• _TASK STATEMENT_
Using the listing below, retype only the lines from the line with "Viewport: 1028px width, 723px" through the end, both ends included, and exclude the pictures.

• _DATA TO EXAMINE_
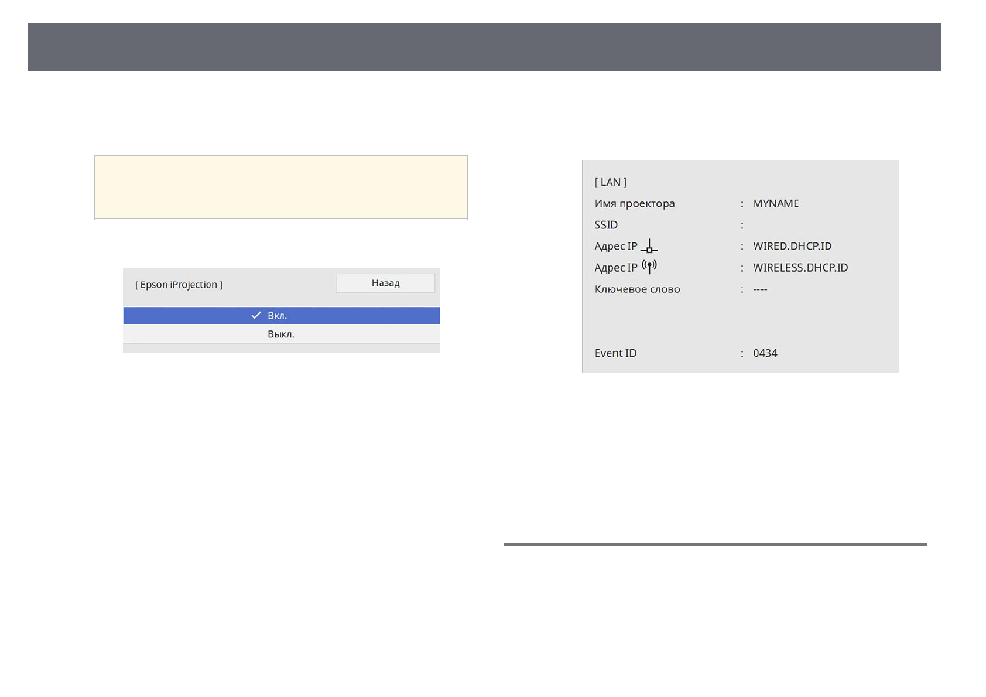This screenshot has width=986, height=697.
Task: Click the Event ID label
Action: (x=615, y=353)
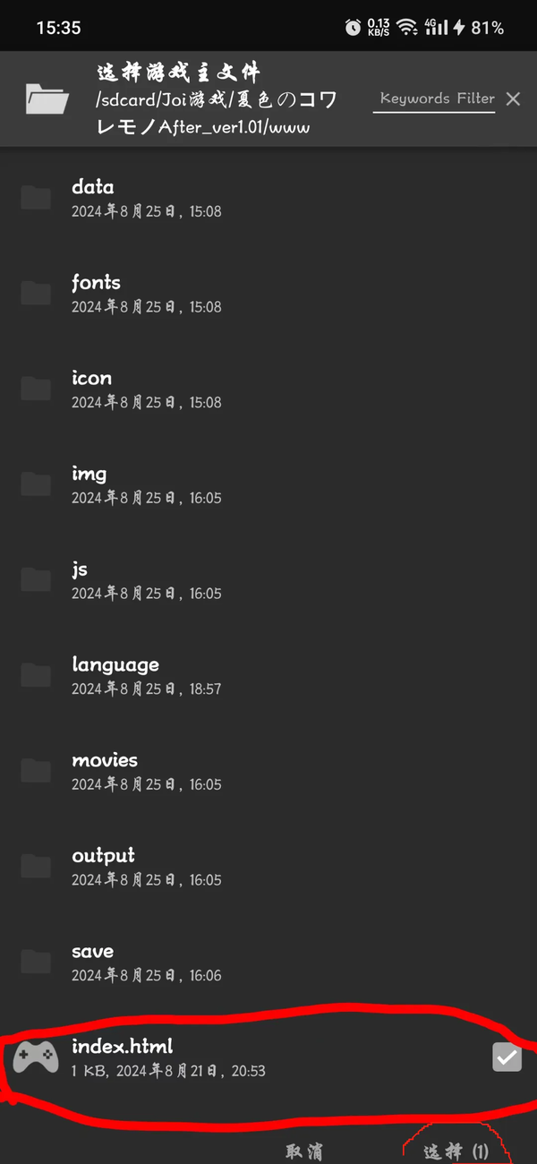Tap the alarm clock status icon
The image size is (537, 1164).
point(353,28)
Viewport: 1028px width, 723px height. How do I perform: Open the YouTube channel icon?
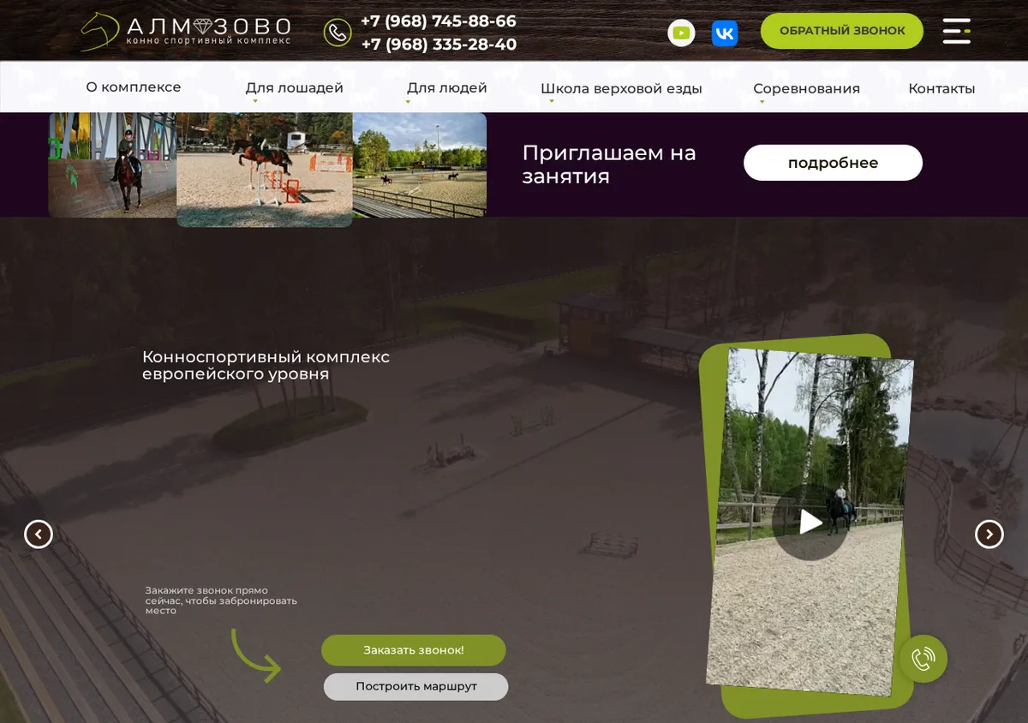pos(681,33)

• _TASK RESPONSE_
Viewport: 1028px width, 723px height. How do I perform: Open the YouTube channel icon?
pos(681,33)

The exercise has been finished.